Julius Erving Signs On To Make Sure Ice Cube’s BIG3 Basketball League Is A Slam Dunk (Video)
Throughout the 1970s and 1980s, Julius Erving helped make NBA basketball have mass appeal. The man affectionately dubbed “Dr. J” made the slam dunk an institution, long before SportsCenter and other programs were there to celebrate its art. Aside from flare and pageantry, Erving was an incredible basketball player. He led the Philadelphia 76ers to their 1983 championship, and was voted to 16 all-star games (11 for the NBA, with five other in the ABA), and three MVPs. The 6’7″ 67 year old is now among the legends who will pioneer Ice Cube’s BIG3 basketball league.
Erving has signed on to coach one of the eight franchises in three-on-three league The BIG3, whose season begins June 25 at Barclays Center. He joins a league of other team leaders that includes Allen Iverson, Charles Oakley, Gary Payton, George Gervin, Clyde Drexler, Rick Barry, and Rick Mahorn. Inevitably facing A.I., Erving (who led the Sixers to their last championship) will pit his team against fellow Hall of Famer Philly’s biggest name of the ’90s and 2000s. A.I. will be among the league’s player-coaches.

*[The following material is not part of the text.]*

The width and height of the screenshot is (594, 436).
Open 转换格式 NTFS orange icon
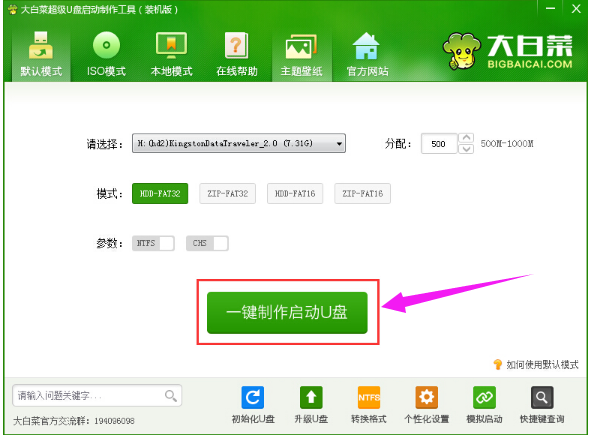pos(369,397)
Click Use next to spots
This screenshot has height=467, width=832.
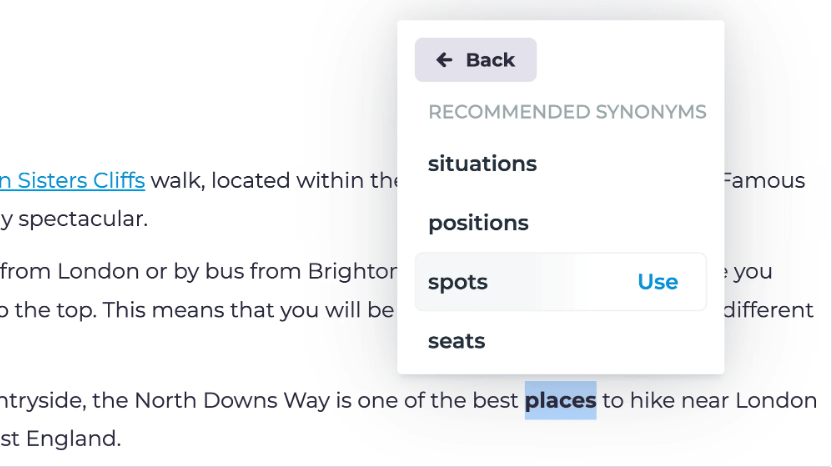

“This is an extraordinary moment for BIG3. In securing Dr. J as a coach, we have brought on one of the most iconic basketball players in history. I cannot wait to see him coach these basketball legends,” Cube said in a statement.
Since retiring in 1987, Dr. J earned his bachelors degree from the University of Massachusetts (where he also studied in 1968-1971). He’s owned a soft drink bottling plant in Philadelphia. While Erving did not coach in the NBA, he was previously involved in the front office of the Orlando Magic. He remains the sixth highest all-time scorer in NBA history.
The BIG3 team drafts are still ahead. That will place Erving with a franchise and squad of five players.
#BonusBeat: Though Erving will not be lacing up to take the court, make no mistake. He still has formidable skills. Here’s a video showing he can still dunk:
Erving played for the ABA’s Virginia Squires and New Jersey Nets before joining the Sixers.